> [Input]:
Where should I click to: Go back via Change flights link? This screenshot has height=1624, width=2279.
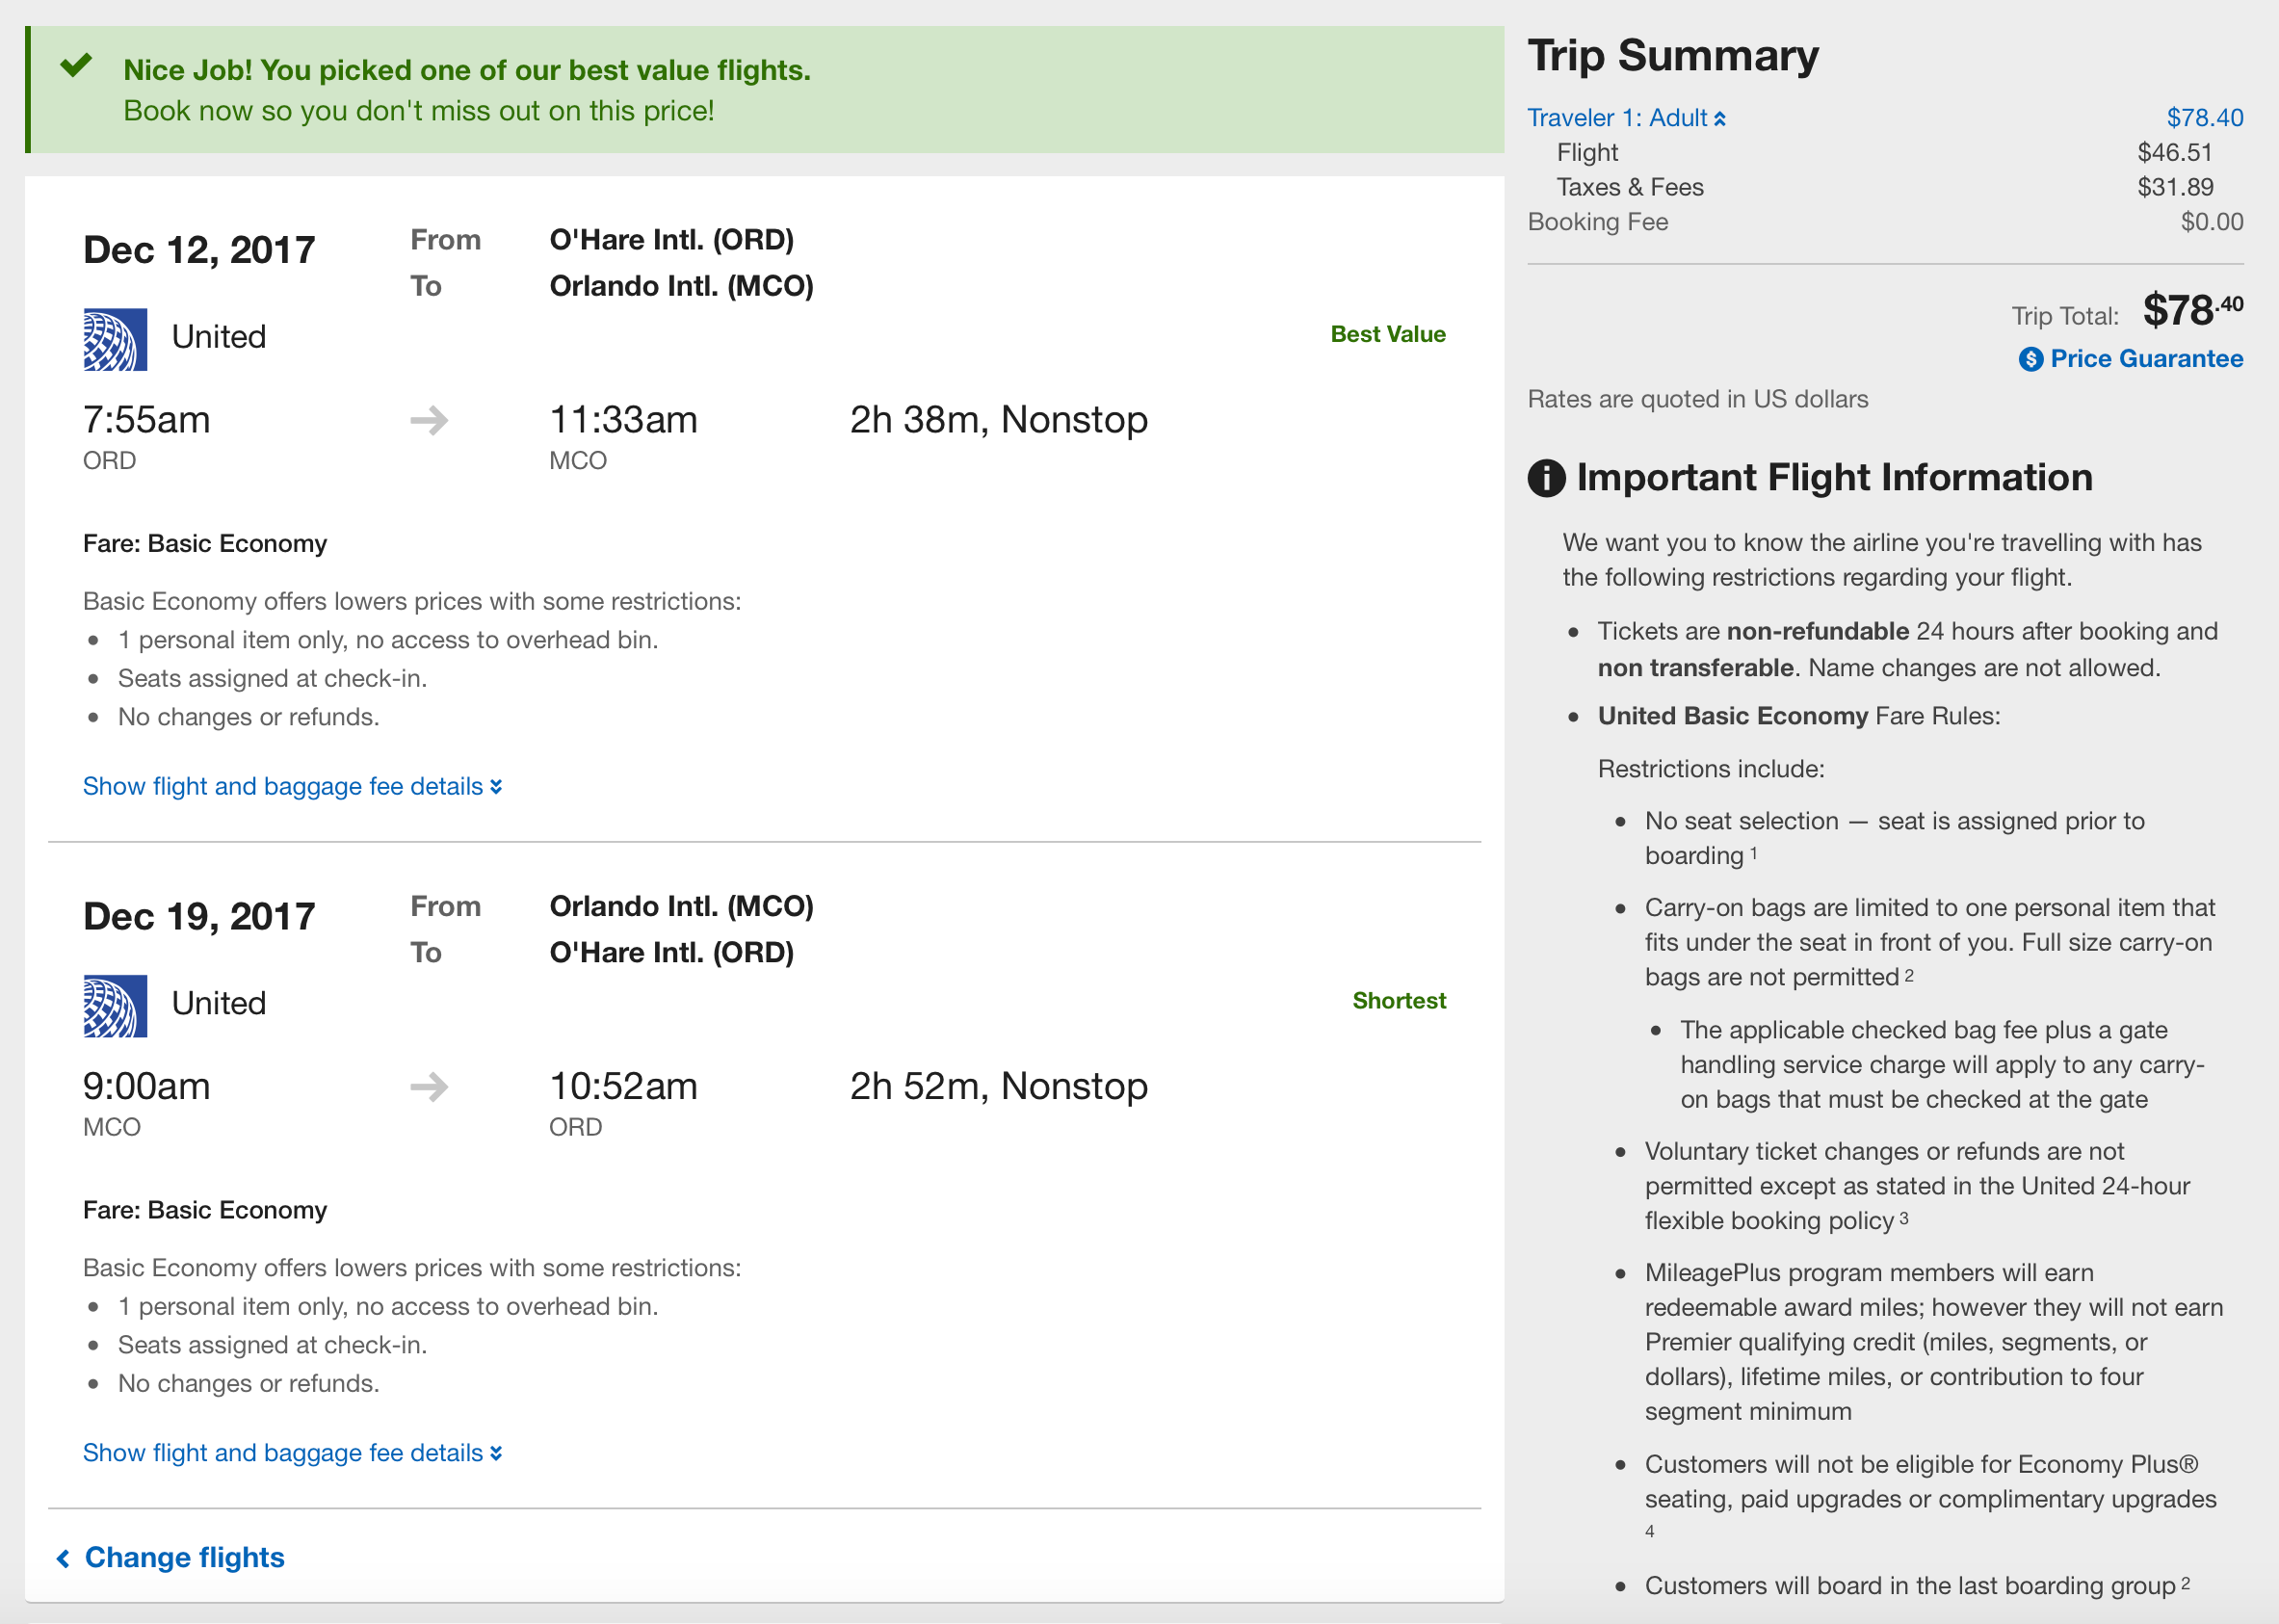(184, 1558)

==

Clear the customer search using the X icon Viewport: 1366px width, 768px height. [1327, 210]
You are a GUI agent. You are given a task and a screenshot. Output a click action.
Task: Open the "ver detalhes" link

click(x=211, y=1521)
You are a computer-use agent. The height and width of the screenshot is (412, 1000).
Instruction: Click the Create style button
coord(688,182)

> [Job]:
Reproduce the data from the line containing "Where should I" up to and including the line containing "(184, 1558)", swapping "screenshot" for "image" and leaving everything else unchanged. Omit the pictures from your answer.

> [Output for this task]:
Where should I click to: Go back via Change flights link? This image has height=1624, width=2279.
(184, 1558)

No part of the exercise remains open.